- **Given request**
Print the lines from the one containing "Click the Redo" through the end of the items, word for word and with both ends included.
— BEGIN Dataset extract —
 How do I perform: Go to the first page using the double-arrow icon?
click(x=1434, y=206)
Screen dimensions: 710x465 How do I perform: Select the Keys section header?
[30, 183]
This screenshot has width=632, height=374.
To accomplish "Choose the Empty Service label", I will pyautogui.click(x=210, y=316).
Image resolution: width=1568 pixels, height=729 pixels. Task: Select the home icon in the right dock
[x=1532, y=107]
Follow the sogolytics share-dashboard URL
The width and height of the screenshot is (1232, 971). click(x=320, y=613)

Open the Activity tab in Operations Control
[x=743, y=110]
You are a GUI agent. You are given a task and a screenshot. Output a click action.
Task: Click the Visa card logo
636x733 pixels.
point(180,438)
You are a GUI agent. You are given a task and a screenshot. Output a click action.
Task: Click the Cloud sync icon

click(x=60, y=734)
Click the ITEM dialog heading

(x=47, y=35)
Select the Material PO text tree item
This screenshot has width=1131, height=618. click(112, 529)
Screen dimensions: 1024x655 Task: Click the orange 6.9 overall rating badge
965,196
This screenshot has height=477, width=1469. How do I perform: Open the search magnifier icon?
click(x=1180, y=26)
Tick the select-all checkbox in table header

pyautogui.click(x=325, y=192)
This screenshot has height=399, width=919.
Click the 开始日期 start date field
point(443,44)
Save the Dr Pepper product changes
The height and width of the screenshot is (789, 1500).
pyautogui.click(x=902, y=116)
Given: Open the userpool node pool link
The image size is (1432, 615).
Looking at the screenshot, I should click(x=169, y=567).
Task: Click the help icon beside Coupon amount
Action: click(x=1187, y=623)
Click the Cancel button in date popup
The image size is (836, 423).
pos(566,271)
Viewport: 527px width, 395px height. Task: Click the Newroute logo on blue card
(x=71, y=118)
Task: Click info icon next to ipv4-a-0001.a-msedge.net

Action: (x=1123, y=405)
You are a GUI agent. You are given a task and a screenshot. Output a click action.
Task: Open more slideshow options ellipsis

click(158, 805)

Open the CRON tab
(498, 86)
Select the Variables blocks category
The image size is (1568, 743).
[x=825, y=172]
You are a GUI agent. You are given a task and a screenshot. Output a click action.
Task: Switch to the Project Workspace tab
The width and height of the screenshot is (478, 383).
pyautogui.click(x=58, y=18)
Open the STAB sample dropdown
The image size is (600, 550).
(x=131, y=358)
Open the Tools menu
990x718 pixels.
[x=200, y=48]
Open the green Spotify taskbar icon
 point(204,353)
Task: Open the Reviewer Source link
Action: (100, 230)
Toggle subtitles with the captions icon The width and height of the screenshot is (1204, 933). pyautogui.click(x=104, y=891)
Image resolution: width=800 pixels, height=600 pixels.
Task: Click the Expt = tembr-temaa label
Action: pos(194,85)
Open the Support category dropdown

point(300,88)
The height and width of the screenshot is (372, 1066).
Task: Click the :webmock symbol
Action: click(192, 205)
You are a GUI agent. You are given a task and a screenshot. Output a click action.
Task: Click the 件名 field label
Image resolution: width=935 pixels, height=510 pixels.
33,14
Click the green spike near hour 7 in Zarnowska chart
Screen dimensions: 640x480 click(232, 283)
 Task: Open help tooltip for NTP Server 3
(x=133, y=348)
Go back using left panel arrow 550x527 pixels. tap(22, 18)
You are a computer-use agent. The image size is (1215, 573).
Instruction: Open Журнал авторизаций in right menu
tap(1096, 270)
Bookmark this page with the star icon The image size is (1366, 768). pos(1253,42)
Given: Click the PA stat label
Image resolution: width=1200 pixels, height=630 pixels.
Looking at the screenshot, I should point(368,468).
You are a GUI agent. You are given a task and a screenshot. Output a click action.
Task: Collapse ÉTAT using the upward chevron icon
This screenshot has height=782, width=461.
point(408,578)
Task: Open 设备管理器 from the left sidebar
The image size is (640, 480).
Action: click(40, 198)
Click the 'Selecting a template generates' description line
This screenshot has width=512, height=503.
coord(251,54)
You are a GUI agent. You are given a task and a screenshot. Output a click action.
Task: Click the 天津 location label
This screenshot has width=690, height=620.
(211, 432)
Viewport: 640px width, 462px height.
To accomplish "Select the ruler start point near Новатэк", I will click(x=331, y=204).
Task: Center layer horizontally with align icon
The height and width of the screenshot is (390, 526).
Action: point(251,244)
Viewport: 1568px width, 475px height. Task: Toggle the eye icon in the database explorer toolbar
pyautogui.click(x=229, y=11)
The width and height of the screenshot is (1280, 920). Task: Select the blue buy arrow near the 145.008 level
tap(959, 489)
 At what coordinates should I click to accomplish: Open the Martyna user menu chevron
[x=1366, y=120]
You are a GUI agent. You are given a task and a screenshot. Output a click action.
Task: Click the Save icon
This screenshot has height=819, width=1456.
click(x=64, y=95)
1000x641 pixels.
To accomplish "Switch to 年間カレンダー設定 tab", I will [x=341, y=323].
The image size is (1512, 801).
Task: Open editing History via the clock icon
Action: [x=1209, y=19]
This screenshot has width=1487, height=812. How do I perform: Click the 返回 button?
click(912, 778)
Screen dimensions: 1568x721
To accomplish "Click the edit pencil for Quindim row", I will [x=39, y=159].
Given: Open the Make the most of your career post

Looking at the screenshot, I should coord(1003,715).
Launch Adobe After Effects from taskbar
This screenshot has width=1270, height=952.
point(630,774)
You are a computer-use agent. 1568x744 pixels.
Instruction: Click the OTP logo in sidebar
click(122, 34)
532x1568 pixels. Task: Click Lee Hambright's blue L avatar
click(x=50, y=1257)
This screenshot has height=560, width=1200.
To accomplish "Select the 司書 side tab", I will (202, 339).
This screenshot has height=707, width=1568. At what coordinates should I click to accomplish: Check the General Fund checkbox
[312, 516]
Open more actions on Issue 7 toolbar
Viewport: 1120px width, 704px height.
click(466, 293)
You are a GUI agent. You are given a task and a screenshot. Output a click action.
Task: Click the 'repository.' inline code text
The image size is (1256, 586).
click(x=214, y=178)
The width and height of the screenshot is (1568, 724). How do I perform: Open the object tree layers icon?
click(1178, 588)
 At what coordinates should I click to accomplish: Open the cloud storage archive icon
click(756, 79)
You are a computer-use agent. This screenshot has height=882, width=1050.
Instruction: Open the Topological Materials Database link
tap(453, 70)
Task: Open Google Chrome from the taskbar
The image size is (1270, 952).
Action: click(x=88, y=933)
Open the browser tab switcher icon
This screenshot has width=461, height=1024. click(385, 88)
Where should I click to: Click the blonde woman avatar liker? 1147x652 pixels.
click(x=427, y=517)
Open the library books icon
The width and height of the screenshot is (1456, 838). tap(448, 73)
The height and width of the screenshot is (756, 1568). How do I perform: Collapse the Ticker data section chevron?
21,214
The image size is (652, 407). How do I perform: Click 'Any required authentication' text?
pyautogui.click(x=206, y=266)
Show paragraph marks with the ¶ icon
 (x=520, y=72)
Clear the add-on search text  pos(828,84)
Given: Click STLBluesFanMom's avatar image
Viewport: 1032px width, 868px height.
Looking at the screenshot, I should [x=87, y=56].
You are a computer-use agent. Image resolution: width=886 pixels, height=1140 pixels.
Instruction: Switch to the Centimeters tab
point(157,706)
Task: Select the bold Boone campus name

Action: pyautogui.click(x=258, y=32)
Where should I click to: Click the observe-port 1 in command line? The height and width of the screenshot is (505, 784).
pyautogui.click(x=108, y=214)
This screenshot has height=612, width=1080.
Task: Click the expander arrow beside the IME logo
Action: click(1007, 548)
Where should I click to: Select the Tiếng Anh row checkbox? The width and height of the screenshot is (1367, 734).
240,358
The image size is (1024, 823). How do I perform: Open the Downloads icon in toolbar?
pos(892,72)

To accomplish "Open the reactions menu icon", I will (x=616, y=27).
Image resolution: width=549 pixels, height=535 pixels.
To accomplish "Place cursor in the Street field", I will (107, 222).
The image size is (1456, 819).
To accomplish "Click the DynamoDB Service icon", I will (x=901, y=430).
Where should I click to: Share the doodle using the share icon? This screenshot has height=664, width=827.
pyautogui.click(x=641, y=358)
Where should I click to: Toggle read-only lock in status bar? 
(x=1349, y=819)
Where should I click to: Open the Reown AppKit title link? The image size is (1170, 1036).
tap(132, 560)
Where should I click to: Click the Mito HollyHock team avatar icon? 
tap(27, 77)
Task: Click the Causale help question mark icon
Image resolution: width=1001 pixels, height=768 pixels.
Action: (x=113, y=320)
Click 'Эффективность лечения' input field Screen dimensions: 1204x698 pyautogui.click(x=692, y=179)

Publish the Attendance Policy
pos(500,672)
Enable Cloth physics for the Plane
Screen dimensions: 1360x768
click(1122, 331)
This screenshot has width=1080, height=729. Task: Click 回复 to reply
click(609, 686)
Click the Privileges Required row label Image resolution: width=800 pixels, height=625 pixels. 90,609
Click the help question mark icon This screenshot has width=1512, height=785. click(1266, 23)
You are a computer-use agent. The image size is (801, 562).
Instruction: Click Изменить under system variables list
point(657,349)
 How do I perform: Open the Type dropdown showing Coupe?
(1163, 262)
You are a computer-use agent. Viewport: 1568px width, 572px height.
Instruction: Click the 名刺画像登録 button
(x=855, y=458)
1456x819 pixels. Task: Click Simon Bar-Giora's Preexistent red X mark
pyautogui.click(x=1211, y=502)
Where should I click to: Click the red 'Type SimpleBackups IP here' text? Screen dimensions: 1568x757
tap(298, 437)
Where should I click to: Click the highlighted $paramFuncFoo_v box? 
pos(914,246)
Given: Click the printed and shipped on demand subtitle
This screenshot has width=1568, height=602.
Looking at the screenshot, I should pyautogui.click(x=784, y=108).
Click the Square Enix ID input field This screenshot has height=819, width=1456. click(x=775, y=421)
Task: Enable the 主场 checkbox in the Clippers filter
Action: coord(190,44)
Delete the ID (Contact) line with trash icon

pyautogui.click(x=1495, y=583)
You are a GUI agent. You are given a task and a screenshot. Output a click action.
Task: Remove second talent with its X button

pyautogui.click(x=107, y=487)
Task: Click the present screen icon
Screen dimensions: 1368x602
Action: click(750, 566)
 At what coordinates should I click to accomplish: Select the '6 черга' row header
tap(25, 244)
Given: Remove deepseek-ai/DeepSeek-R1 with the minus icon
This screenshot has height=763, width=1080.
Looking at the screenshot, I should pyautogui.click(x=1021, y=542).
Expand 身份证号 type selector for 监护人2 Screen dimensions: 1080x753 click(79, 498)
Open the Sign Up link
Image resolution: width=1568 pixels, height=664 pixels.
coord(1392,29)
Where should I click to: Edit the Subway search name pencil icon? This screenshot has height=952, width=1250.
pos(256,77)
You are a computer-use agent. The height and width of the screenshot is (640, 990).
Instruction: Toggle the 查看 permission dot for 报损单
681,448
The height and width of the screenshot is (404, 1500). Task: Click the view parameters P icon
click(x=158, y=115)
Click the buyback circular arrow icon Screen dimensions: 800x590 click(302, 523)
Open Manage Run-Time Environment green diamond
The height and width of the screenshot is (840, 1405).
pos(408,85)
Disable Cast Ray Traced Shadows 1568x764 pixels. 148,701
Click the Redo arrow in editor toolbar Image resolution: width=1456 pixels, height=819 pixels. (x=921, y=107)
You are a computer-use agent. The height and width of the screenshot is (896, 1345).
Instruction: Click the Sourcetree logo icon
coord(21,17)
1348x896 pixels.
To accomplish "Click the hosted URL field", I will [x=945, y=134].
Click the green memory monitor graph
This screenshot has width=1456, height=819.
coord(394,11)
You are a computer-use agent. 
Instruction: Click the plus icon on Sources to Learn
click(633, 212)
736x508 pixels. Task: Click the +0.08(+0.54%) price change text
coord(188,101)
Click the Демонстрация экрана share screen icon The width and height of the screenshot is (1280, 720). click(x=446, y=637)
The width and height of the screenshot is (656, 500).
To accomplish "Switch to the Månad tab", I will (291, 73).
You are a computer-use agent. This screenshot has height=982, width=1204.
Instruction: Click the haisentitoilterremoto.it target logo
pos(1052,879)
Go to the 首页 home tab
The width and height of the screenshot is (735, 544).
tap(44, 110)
— END Dataset extract —
- **Exercise output**
Click the Redo arrow in editor toolbar Image resolution: width=1456 pixels, height=819 pixels. (x=921, y=107)
You are a computer-use agent. The height and width of the screenshot is (896, 1345).
Instruction: Click the Sourcetree logo icon
coord(21,17)
1348x896 pixels.
To accomplish "Click the hosted URL field", I will [x=945, y=134].
Click the green memory monitor graph
This screenshot has width=1456, height=819.
coord(394,11)
You are a computer-use agent. 
Instruction: Click the plus icon on Sources to Learn
click(633, 212)
736x508 pixels. Task: Click the +0.08(+0.54%) price change text
coord(188,101)
Click the Демонстрация экрана share screen icon The width and height of the screenshot is (1280, 720). click(x=446, y=637)
The width and height of the screenshot is (656, 500).
To accomplish "Switch to the Månad tab", I will (291, 73).
You are a computer-use agent. This screenshot has height=982, width=1204.
Instruction: Click the haisentitoilterremoto.it target logo
pos(1052,879)
Go to the 首页 home tab
The width and height of the screenshot is (735, 544).
tap(44, 110)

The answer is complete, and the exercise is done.